Alan Greenspan once famously told a senator, “If you understood what I said, I must have misspoken.” I recently gave a talk on effective communication and I used this quote to capture the essence of so much communication that is intentionally misleading or misdirecting. Communicating is hard enough without one party working against the process.
I also used the classic Abbott and Costello skit “Who’s on first?” (shown below) as a perfect example of two people discussing the same topic but not communicating at all. Is it any wonder that communication routinely ranks as a serious issue within small and large companies alike?
Webster’s defines communication as “a process by which information is exchanged between individuals through a common system of symbols, signs, or behavior”. A recent Google search of “effective communication” yielded 52,300,000 results. A search for books on communication through Amazon produced 671,425 results. Perhaps no subject has produced so much “help” with such minimal results.
We communicate for three basic reasons: to inform, to persuade, or to entertain. All of our efforts at communicating fall into three categories: verbal, non-verbal, and written. The Foxwood Associates Leadership Competency Model identifies five core communication competencies for effective communication:
- Active Communication
- Informal Communication
- Listening Skills
- Writing Skills
- Presentation Skills
These competencies form the framework of effective communication for business leaders. Here are some general rules that apply to the exercise of the effective communication competencies:
If you are the “sender”:
- How important is the information you are sending?

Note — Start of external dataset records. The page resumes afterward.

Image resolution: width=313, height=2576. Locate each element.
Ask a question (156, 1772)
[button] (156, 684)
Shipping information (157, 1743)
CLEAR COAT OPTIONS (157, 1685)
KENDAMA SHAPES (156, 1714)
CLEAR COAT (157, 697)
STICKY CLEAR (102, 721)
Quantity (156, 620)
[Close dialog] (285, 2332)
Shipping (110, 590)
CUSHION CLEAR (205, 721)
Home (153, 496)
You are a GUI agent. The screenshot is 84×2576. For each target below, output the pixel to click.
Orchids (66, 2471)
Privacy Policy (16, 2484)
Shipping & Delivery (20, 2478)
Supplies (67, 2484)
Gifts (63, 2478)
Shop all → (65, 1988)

- Who needs to know the information?
- How will you share the information?
- What do you want done with the information?
- How will you know if the information was received and understood?
If you are the “receiver”:
- Be present and engaged.
- Be an active listener.
- Ask questions.
- Repeat information back to the sender.
- Get agreement.
Remember, effective communication is the “grease” that makes everything else in business flow smoothly. To a large extent, a company’s success is limited by its ability to communicate information effectively and efficiently. In the absence of information people will tend to make up their own story. The information created by employees, suppliers, and customers to fill an information gap is at best inaccurate and at worst divisive and destructive.
An effective and efficient communication process is essential for the long term success of any organization. Getting there, and staying there, requires continuous evaluation and attention as other organizational processes are developed, modified, and improved.